Dataset =>
--
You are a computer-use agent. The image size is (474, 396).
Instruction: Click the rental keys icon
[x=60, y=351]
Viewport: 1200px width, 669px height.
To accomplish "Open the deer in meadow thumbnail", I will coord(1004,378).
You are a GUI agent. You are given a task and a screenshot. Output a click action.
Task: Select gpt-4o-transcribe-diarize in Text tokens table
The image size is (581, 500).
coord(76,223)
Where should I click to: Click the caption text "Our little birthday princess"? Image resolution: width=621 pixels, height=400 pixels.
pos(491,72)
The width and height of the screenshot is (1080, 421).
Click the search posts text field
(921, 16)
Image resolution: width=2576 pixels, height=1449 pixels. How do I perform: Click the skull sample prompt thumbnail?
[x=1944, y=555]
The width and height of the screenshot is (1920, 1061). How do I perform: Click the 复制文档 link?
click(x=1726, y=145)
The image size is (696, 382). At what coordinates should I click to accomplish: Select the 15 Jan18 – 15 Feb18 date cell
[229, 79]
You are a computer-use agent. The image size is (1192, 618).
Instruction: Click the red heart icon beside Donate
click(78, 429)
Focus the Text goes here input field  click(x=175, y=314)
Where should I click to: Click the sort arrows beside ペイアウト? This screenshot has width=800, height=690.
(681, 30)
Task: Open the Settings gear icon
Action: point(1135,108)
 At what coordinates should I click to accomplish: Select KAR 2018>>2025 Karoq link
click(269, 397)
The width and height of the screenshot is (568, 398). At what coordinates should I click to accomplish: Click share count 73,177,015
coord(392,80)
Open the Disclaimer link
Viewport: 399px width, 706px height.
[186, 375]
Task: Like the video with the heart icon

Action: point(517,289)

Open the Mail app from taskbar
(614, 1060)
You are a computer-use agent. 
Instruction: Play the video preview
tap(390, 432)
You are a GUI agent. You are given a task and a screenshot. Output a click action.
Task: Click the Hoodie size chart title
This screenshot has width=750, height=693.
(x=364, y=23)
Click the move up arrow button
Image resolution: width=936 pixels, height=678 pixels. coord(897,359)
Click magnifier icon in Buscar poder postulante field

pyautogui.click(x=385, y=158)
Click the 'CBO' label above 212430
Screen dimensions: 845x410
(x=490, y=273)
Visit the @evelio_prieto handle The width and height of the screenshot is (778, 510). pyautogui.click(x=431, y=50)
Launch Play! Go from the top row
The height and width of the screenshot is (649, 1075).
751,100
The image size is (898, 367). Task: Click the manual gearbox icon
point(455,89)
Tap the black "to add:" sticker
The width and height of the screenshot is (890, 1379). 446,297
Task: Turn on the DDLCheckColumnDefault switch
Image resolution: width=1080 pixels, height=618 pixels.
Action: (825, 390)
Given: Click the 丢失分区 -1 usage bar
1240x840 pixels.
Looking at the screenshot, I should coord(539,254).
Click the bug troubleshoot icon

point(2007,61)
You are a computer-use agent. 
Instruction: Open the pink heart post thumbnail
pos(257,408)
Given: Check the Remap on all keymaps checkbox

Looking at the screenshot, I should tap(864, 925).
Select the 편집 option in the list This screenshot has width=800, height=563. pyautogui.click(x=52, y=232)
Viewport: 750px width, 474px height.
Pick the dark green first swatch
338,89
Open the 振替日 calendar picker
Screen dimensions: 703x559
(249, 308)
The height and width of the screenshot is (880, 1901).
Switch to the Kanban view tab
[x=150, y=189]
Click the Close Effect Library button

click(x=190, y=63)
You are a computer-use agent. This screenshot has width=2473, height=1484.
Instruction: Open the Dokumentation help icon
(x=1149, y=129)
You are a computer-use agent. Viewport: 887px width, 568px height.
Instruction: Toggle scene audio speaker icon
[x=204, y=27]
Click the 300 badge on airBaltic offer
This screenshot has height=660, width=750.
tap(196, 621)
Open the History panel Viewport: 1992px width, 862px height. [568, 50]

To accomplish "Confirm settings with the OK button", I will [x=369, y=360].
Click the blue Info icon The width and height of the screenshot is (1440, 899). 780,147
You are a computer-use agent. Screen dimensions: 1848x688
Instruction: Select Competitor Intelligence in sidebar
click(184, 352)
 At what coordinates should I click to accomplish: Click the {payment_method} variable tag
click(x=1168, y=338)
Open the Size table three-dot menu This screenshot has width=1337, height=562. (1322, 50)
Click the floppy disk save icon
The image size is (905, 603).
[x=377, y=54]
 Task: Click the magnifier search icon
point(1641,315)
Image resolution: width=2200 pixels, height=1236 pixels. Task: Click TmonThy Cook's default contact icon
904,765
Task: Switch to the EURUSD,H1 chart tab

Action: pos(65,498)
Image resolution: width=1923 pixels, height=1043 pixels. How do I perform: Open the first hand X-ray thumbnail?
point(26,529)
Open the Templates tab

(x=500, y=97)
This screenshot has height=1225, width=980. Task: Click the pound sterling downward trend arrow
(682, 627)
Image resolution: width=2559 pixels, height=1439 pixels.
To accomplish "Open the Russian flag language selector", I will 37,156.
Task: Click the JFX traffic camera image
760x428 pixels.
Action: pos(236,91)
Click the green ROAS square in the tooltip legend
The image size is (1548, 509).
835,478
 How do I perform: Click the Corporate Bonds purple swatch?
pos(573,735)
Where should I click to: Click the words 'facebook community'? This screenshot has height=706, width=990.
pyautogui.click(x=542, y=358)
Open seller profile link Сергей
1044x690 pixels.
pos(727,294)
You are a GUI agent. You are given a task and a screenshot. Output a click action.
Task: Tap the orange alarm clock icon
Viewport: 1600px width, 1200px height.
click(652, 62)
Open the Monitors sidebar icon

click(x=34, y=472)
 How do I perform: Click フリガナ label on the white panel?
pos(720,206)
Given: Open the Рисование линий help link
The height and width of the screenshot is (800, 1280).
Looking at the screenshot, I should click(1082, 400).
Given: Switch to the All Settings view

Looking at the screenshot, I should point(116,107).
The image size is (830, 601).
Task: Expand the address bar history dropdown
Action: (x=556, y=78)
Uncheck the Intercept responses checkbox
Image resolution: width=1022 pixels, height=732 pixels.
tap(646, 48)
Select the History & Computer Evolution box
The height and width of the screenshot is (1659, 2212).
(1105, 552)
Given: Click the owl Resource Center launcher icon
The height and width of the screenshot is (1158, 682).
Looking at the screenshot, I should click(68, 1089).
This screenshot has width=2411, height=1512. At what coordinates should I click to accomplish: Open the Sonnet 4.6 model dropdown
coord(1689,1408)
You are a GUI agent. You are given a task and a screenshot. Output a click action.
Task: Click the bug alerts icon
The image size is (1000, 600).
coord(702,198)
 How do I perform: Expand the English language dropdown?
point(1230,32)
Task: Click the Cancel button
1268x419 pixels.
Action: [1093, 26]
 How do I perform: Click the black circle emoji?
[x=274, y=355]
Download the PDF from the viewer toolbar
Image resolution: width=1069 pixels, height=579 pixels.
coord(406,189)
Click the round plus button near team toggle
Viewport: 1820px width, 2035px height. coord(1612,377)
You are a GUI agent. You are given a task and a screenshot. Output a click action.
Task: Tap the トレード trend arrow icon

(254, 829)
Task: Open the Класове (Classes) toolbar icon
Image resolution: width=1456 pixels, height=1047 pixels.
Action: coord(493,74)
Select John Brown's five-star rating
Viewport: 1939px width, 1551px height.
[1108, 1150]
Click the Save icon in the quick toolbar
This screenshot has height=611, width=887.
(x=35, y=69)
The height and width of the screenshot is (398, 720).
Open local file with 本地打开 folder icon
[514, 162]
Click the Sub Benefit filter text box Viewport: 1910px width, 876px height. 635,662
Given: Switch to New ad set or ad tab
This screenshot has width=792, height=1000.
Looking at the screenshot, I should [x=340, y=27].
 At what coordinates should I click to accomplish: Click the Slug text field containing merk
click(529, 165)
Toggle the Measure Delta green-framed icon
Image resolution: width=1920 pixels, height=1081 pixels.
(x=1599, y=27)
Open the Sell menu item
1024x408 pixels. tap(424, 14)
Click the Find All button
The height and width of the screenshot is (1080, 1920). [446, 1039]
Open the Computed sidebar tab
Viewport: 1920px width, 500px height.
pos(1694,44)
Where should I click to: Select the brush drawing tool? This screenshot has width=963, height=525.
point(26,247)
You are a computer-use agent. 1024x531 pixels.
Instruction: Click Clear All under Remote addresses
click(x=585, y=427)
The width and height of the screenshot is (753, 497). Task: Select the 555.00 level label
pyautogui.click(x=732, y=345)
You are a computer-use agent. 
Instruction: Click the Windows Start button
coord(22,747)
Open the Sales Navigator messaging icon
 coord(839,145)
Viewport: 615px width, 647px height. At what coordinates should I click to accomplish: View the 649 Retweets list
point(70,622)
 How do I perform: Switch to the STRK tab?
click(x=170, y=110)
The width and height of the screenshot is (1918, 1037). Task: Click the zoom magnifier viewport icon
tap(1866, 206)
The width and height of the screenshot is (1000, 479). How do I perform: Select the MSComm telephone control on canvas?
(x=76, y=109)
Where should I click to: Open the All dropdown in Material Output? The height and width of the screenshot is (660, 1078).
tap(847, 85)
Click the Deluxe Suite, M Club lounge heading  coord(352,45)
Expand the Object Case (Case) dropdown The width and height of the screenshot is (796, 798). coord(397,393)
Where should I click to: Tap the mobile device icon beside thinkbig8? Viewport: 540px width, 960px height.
--
Task description =>
Reproduce the stretch of the listing from the line containing "Image resolution: width=1923" through the line containing "Looking at the screenshot, I should click(68, 1089).", character for character.

The solution =>
Image resolution: width=1923 pixels, height=1043 pixels. How do I perform: Open the first hand X-ray thumbnail?
point(26,529)
Open the Templates tab

(x=500, y=97)
This screenshot has height=1225, width=980. Task: Click the pound sterling downward trend arrow
(682, 627)
Image resolution: width=2559 pixels, height=1439 pixels.
To accomplish "Open the Russian flag language selector", I will 37,156.
Task: Click the JFX traffic camera image
760x428 pixels.
Action: pos(236,91)
Click the green ROAS square in the tooltip legend
The image size is (1548, 509).
835,478
 How do I perform: Click the Corporate Bonds purple swatch?
pos(573,735)
Where should I click to: Click the words 'facebook community'? This screenshot has height=706, width=990.
pyautogui.click(x=542, y=358)
Open seller profile link Сергей
1044x690 pixels.
pos(727,294)
You are a GUI agent. You are given a task and a screenshot. Output a click action.
Task: Tap the orange alarm clock icon
Viewport: 1600px width, 1200px height.
click(652, 62)
Open the Monitors sidebar icon

click(x=34, y=472)
 How do I perform: Click フリガナ label on the white panel?
pos(720,206)
Given: Open the Рисование линий help link
The height and width of the screenshot is (800, 1280).
Looking at the screenshot, I should click(1082, 400).
Given: Switch to the All Settings view

Looking at the screenshot, I should point(116,107).
The image size is (830, 601).
Task: Expand the address bar history dropdown
Action: (x=556, y=78)
Uncheck the Intercept responses checkbox
Image resolution: width=1022 pixels, height=732 pixels.
tap(646, 48)
Select the History & Computer Evolution box
The height and width of the screenshot is (1659, 2212).
(1105, 552)
Given: Click the owl Resource Center launcher icon
The height and width of the screenshot is (1158, 682).
Looking at the screenshot, I should click(68, 1089).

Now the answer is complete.